Dataset entries:
.....

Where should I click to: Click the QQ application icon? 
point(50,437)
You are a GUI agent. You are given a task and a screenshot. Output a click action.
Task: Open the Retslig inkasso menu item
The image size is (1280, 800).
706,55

.....

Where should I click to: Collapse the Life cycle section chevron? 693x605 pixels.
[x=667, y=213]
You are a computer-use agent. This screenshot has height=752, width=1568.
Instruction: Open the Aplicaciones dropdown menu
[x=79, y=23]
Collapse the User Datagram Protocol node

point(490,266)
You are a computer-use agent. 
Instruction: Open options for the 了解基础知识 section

.....

There is a line with "Instruction: Open the" and a line with "Instruction: Open options" above. Copy exactly those two lines and all lines between them, with nothing else.

Instruction: Open the Aplicaciones dropdown menu
[x=79, y=23]
Collapse the User Datagram Protocol node

point(490,266)
You are a computer-use agent. 
Instruction: Open options for the 了解基础知识 section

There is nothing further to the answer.